The demonstrators thronging Brooklyn’s Cadman Plaza erupted in jubilation when they learned Eastern District Court Judge Ann Donnelly had issued a nationwide stay blocking the Trump administration from deporting any of the individuals presently in detention. The two liberal groups had filed the suit on behalf of two of the 11 individuals held at JFK—one of them Hameed Khalid Darweesh, a former Iraqi translator for the U.S. military released from custody this afternoon.
Thousands of protesters besieged the Queens airfield this evening to demand the release of 11 other refugees caught in airborne limbo by the White House fiat and held by Customs officials at Terminal 4.
“There is imminent danger, absent stay of removal, there will be substantial and irreparable injury to refugees, visa-holders and other individuals subject to the January 27, 2017 executive order,” Donnelly wrote in her order, which lists Trump and Gen. John Kelly, his Secretary of the Department of Homeland Security, among its respondents. “It is appropriate and just that, pending completion of a hearing before the court on the merits of the petition, that the respondents be enjoined and restrained from further acts.”
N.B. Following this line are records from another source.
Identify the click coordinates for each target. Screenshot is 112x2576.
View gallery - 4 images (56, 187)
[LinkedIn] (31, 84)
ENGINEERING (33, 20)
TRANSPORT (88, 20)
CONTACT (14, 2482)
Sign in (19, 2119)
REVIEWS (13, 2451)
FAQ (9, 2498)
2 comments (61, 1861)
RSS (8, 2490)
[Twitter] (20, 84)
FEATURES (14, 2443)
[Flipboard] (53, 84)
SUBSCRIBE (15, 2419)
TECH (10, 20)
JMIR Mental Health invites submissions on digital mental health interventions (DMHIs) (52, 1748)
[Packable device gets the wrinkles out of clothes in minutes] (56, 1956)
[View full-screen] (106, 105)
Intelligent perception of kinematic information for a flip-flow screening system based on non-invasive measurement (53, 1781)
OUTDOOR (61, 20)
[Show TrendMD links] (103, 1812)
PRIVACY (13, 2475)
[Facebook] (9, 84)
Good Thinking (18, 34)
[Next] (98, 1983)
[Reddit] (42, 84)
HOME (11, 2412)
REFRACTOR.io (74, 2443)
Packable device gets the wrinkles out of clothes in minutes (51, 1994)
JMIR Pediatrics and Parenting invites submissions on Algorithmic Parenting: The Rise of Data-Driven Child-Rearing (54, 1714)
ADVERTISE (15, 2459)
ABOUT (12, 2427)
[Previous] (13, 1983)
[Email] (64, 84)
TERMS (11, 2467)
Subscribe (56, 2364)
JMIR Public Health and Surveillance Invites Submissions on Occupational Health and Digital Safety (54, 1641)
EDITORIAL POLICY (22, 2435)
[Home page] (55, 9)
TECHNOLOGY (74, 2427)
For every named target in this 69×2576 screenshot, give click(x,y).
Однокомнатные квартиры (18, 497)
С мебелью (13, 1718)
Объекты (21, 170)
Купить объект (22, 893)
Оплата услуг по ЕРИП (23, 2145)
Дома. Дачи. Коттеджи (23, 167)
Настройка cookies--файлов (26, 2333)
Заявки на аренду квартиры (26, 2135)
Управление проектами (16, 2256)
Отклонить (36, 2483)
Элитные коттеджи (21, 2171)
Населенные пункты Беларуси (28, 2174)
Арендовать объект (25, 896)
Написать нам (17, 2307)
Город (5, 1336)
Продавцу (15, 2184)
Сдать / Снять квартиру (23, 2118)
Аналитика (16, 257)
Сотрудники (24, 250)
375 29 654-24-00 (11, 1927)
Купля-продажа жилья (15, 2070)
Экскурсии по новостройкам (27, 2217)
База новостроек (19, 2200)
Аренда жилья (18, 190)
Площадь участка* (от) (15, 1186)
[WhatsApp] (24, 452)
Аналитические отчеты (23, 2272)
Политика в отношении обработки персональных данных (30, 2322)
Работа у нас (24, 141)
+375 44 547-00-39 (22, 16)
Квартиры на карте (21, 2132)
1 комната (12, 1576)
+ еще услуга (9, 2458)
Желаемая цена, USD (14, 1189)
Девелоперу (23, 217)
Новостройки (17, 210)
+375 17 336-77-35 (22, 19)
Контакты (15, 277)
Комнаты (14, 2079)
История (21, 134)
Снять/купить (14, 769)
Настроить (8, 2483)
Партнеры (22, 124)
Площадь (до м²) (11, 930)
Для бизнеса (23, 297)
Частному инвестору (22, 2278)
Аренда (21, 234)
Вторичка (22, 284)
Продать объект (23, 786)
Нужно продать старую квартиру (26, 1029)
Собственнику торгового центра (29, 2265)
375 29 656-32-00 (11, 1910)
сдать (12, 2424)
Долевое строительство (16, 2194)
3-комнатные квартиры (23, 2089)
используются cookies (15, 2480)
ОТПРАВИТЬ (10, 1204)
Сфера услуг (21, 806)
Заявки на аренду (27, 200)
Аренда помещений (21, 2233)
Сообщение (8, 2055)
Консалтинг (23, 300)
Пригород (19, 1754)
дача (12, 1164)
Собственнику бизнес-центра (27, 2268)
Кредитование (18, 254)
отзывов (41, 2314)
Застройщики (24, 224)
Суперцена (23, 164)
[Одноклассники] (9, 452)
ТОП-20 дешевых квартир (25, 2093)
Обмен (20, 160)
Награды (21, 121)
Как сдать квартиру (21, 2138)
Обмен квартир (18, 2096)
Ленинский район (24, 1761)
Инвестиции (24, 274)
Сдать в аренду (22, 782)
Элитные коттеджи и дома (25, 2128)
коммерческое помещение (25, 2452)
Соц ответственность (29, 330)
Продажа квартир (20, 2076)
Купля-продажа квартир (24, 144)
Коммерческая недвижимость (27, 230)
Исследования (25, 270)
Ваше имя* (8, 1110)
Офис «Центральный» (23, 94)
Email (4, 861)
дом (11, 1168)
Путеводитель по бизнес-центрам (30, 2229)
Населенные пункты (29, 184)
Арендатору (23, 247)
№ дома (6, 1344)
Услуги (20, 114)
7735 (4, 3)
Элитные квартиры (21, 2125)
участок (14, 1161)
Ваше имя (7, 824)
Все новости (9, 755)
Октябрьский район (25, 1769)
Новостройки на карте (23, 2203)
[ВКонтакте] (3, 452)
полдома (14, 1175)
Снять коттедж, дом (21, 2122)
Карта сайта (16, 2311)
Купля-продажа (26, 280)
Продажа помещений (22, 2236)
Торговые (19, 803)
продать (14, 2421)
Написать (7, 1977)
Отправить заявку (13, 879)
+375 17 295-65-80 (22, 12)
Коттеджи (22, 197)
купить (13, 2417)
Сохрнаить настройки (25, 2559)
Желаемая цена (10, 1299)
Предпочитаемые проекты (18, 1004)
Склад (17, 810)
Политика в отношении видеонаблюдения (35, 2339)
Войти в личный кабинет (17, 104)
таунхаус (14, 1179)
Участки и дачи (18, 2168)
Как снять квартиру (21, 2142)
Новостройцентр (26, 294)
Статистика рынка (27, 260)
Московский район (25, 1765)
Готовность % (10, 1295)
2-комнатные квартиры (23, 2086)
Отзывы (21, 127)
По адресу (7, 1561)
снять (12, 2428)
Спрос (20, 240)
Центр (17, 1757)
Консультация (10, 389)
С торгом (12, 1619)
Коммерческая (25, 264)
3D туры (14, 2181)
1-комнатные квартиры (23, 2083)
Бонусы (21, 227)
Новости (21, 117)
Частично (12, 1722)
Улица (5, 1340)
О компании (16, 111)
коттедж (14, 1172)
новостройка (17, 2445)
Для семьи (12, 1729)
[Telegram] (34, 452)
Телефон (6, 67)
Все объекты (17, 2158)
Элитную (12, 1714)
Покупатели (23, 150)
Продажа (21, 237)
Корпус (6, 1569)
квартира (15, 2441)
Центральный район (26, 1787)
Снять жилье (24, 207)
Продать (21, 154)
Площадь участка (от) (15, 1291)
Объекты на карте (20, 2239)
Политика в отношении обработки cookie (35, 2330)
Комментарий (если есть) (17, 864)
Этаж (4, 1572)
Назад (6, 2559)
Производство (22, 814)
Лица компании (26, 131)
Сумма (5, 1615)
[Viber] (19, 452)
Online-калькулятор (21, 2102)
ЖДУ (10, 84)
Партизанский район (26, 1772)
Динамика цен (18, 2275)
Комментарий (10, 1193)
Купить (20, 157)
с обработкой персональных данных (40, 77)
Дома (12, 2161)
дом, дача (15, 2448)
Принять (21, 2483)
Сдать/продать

From the language of the order, it appears it only applies to persons already cleared to stay in the United States under President Barack Obama—and the hearing will determine the ultimate outcome. Donnelly’s injunction does not prevent the administration from refusing admission to future visa and asylum applicants from Syria, Iraq, Libya, Sudan, Somalia, Iran and Yemen.
But ACLU Executive Director Anthony Romero nonetheless declared a broad victory on the courthouse steps.
“This is a remarkable day. On day one, after he signed the executive order, we jumped into court, arguing that the order was unconstitutional, that it was un-American and that it flew in the face of established statutes that we have long regarded in this country,” he said. “We’ve shown today that the courts can work. They’re a bulwark in our democracy. And when President Trump enacts laws or executive orders that are unconstitutional and illegal, the courts are there to defend everyone’s rights.”
Mayor Bill de Blasio, Gov. Andrew Cuomo and state Attorney General Eric Schneiderman—all three Democrats—have committed legal resources to assist those in detention at JFK. The governor, a rumored 2020 rival to Trump, ordered the Port Authority to keep its airtrain to JFK open to facilitate the flow of demonstrators to the airfield.
Obama appointed Donnelly to the bench in 2014 at the advice of Sen. Charles Schumer, now the Senate Minority Leader.